» **WHAT YOU WILL DO**: Count the lines in the rows below that contain the string "Open", matching case exactly, and reply with only that number.

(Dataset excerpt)
....

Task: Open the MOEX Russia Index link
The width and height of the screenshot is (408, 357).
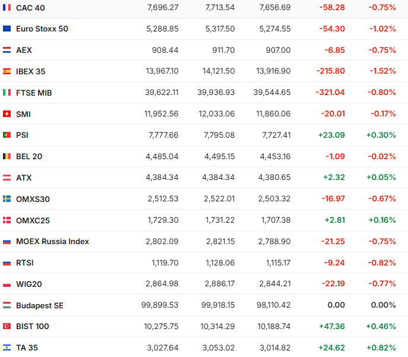Action: click(52, 241)
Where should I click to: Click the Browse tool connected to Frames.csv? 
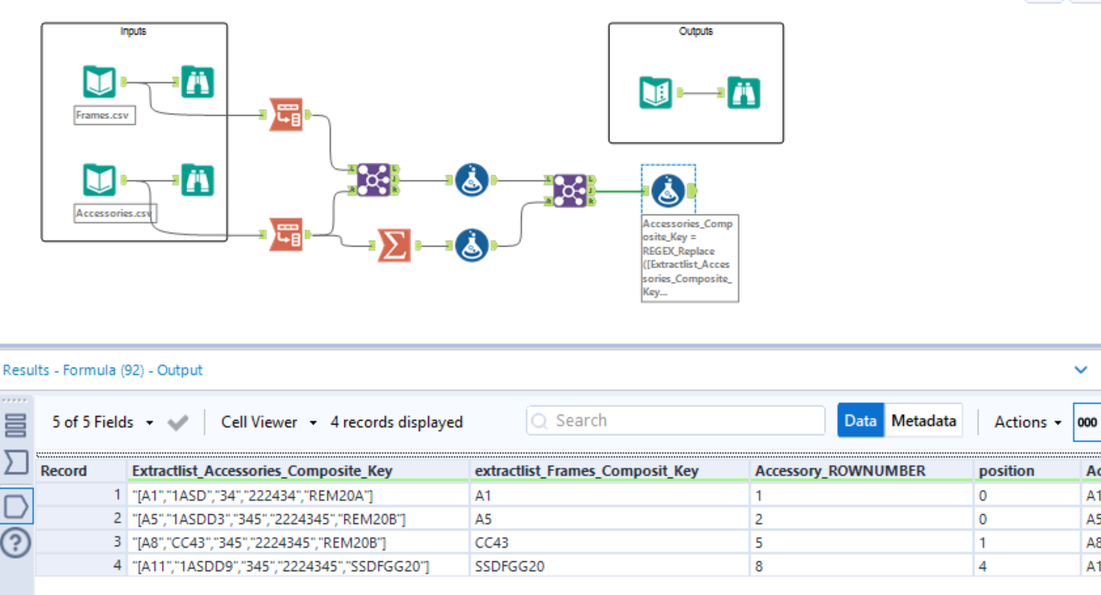click(197, 81)
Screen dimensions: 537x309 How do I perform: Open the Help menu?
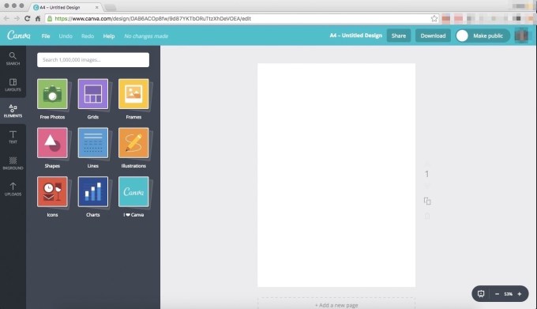[109, 36]
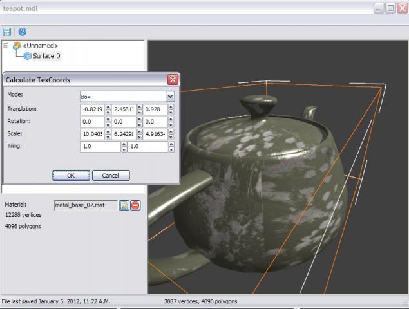409x309 pixels.
Task: Click the first Tiling value field
Action: click(100, 146)
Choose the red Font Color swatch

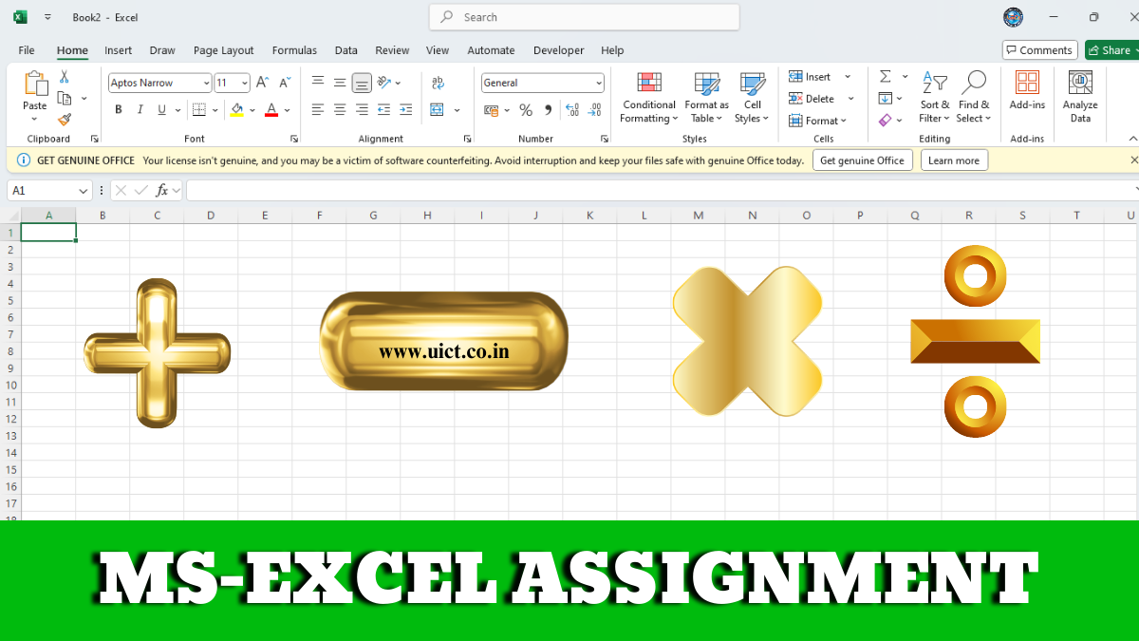pyautogui.click(x=272, y=113)

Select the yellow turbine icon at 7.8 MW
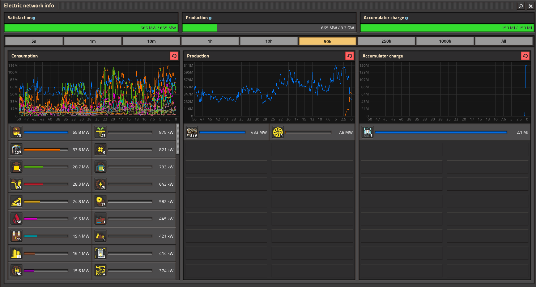(x=278, y=132)
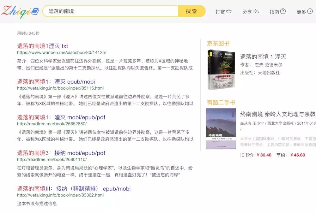Click the 终南幽境 book cover thumbnail
316x213 pixels.
click(221, 127)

....

» **ANSWER IN FULL**: 2